> _EXCERPT PROVIDED_
Ride that POS!It will be great exercise.Actually I rode a similar piece of work,new,rode it off a curb and was surprised.All be it a 40 pound bike.16 1/2 bike.If you can get it up a trail,might still be fun going down.Just don't push it.You got to ask yourself,How fast do I want to going when a catastrophic failure happens.Head tube could snap off,chain stays,etc.
But I would ride it till I was totally sick of it and get a decent bike and you will feel like you died and went to heaven.


----------



## SimonTemplar (Apr 11, 2009)

Yea im gonne do it a bit easy with this bike and if i still like it in a while im gonne get myself a good bike

But check out these fellas doing some downhill on ridiculous bikes if they can do it why cant i


----------



## Stevirey (Jul 16, 2005)

*what bike*

Back in the day a lot of bikes were built like tanks.Your bike might weight as much as a tank,,just not as strong.Simple answer.


----------



## davez26 (Dec 2, 2004)

Like the rest, I have to agree downhill is something you work up to, and the equipment follows the same progression. 
Sorry man, but the bike isn't up to snuff, Spend some time flogging the beginning board, search 'huffy' or 'walmart' to get an ideas of experiences on that level of bikes. You may just want to check the bike. Some actually have a sticker saying 'not for off trail use'.

We are just looking out for you Bro.


----------



## SimonTemplar (Apr 11, 2009)

Yea i know I just went on a little xc trial and the bike is already feeling like a piece of crap. The more i hit little jumps and bumps the more the bike feels like **** , Feels like it could fall apart any second. and the tires role realy bad i have to pedal constantly. This is a bummer I gues i just gonne have to use it on the street wich is not realy any fun. How will i know if i want to start downhill if i don't have a decent bike for it  

What did you guys do to get into downhilling ?


----------



## JimC. (Dec 30, 2003)

*the facts for you*

that bike is a dept store special, in North America they come equipped with a sticker warning that it isn't intended for off road use. See the STICKY post in 'beginners' forum" at the top on dept store bikes.

Nutshell version: it's intended to look pretty for adolescents. It's NOT intended for off road use.

How to get started: get a job, save your money, and expect to spend at least $1-2,000 on a decent starter DH bike. Top end FR/DH bikes cost $4,000 and up.










If you search around here enough, you'll find videos of unfortunate maroons that had to jump, and broke frames on impact-and on video. The bike is junk, don't use it for anything other than town/city riding.

Jim


----------



## ae111black (Dec 27, 2008)

go watch some of the you tube vids of people riding/destroying bikes like that and see how easy they break!! I personally would brake that in minuets.....


----------



## LifeRiver36 (Mar 17, 2009)

use that bike to ride as much as possible to get your legs in shape and by the time you save up enough for an entry level hard tail your body will be able to go hit some trails and it will be like driving a porsche compared to that geo tracker of a bike you have


----------



## SimonTemplar (Apr 11, 2009)

Yes sir i will do that  I got some weak little legs


----------



## lampy29 (Oct 16, 2008)

If the money is the difference between sitting in front of the tv and getting a safe ride (that bike isn't safe for DH / FR) buy some Asics shoes and run. It'll get you off the couch and puts you in some pretty amazing shape for riding  It's not worth risking your life on an unsafe bike... as soon as you get $400 scraped together pick up a hard tail and shred!

> _TO DO_
1 – List every distinct username that heads a post in the bike thread.
2 – Print the stretch of the bike thread from "Ride that POS!It" through "went to heaven.".
3 – Using the bike thread, decide whether each statement agrees with it: (a) JimC. says top-end FR/DH bikes cost $4,000 and up; (b) lampy29 advises saving $1,000 before buying a hard tail; (c) SimonTemplar says the tires on his bike roll well.
The lines after this point are separate material, unrelated to the bike thread.

> _AVAILABLE DATA_
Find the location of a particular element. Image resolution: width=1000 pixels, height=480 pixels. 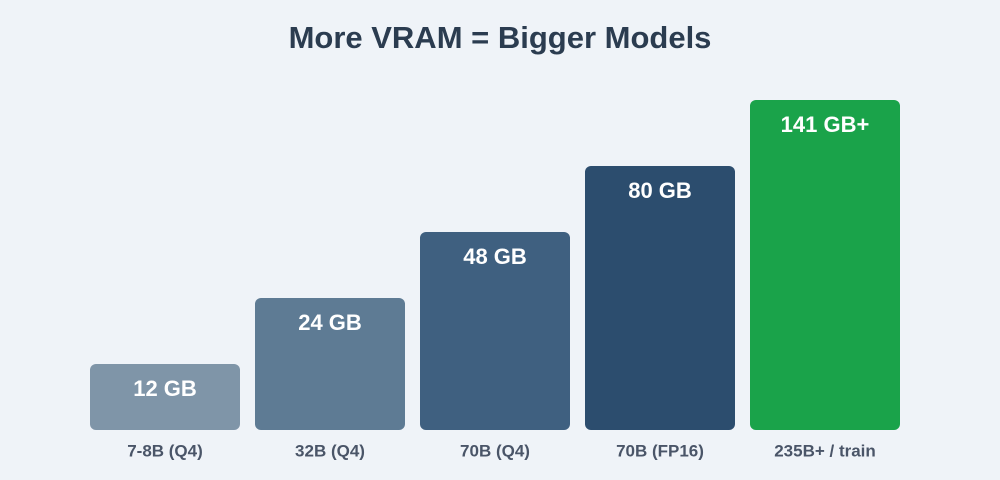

> _RESPONSES BY TASK_
1 – SimonTemplar, Stevirey, davez26, JimC., ae111black, LifeRiver36, lampy29

2 –
Ride that POS!It will be great exercise.Actually I rode a similar piece of work,new,rode it off a curb and was surprised.All be it a 40 pound bike.16 1/2 bike.If you can get it up a trail,might still be fun going down.Just don't push it.You got to ask yourself,How fast do I want to going when a catastrophic failure happens.Head tube could snap off,chain stays,etc.
But I would ride it till I was totally sick of it and get a decent bike and you will feel like you died and went to heaven.

3 –
(a) Yes: "Top end FR/DH bikes cost $4,000 and up."
(b) No: "as soon as you get $400 scraped together pick up a hard tail and shred!"
(c) No: "the tires role realy bad i have to pedal constantly."